Exercise 1 (Pollen) You believe that the proportion of Swedish students allergic to pollen is greater than 0.3 (the proportion allergic to pollen in Sweden). To test this you observe 20 people in a student group at BMC in Uppsala, 9 or them are allergic to pollen.

Is this reason to believe that the proportion of Swedish students allergic to pollen i greater than 0.3? Perform a hypothesis test to answer the question.

Can you identify any problems with this study setup?

\(H_0: \pi=0.3\) \(H_1: \pi>0.3\)

Set the significance level to \(\alpha=0.05\).

Test statistic, \(X\), the number of allergic people in a sample of size 20.

\(x_{obs} = 9\)

Simulate null distribution

Compute p-value, i.e. if null is true what is the probability to observe \(x_{obs}\) or higher?

xobs <- 9
(x <- mean(xnull>=xobs))
[1] 0.1119

As \(p>\alpha\) we will accept the null hypothesis, i.e. there is no reason to belive that the students are more allergic than the general Swedish population.

Problems with the study: Discuss in your group! Is it reasonable to select 20 students at BMC to answer a question about all students in Sweden?

Exercise 2 (Diet) A diet study aims to study how the hemoglobin (Hb) levels in blood are affected by an iron-rich diet consisting of tofu, soybeans, broccoli, lentils and peas.
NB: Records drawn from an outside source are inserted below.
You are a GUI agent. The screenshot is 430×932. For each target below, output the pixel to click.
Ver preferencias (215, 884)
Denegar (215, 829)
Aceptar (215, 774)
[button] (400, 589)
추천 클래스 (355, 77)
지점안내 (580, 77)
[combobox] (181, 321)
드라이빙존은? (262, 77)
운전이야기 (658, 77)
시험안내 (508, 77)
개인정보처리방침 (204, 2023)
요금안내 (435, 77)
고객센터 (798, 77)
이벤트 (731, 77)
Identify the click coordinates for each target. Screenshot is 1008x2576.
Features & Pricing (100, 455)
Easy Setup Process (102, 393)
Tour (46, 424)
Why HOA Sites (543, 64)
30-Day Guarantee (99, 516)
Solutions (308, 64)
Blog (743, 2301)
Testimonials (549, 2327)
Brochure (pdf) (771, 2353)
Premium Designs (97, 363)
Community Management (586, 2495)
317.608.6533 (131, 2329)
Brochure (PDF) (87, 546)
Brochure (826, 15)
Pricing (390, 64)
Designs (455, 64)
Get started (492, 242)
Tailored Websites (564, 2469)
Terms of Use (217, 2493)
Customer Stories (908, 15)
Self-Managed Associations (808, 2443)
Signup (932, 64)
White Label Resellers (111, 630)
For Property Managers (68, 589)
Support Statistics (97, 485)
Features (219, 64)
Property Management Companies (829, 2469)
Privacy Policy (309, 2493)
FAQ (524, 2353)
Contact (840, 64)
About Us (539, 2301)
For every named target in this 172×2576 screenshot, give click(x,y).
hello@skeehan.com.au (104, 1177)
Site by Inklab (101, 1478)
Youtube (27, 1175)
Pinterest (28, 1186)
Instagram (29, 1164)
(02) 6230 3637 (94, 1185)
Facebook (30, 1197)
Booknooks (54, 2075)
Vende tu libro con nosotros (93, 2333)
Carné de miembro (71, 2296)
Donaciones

To perform the study the dietician has recruited 40 male participants, who are randomly assigned to the iron-rich diet or control group (no change in participants diet), 20 participant in each group.

The observed Hb levels (in g/L);

ctrl <- c(197, 186, 157, 170, 193, 188, 175, 186, 177, 191, 168, 193, 191, 189, 188, 192, 179, 186, 197, 203)
iron <- c(187, 218, 196, 210, 206, 178, 181, 193, 172, 202, 169, 221, 183, 222, 185, 174, 192, 192, 162, 211)

Perform a hypothesis test to investigate if the Hb level is affected (increased or decreased) by the iron-rich diet.

Define \(H_0\) and \(H_1\)

\(H_0: \mu_{diet} = \mu_{ctrl}\) No difference in mean iron level between control group and iron rich group

\(H_1: \mu_{diet} \neq \mu_{ctrl}\)

Will use the significance level, \(\alpha=0.05\)

Select test statistic \(D = \bar X_d - \bar X_c\), where \(\bar X_c\) is the mean Hb level in a control group of 20 people and \(\bar X_d\) is the mean Hb level in a diet group of 20 people.

The observed value; \(d_{obs}\)

mdiet <- mean(iron)
mctrl <- mean(ctrl)
(dobs <- mdiet - mctrl)
[1] 7.4

Compute null distribution using permutation.

## Under null all observations are equivalent
allobs <- c(iron, ctrl)
dnull <- replicate(10000, {
  ##Permute the 40 observations and assign the 20 first to the iron group
  x <- sample(allobs)
  d <- mean(x[1:20]) - mean(x[21:40])
})
hist(dnull)

Compute p-value;

(p <- mean(abs(dnull) >= abs(dobs)))
[1] 0.1257

As \(p>\alpha\), the null hypothesis is accepted, i.e. there is no reason to believe that the iron-rich diet affects the blood Hb level.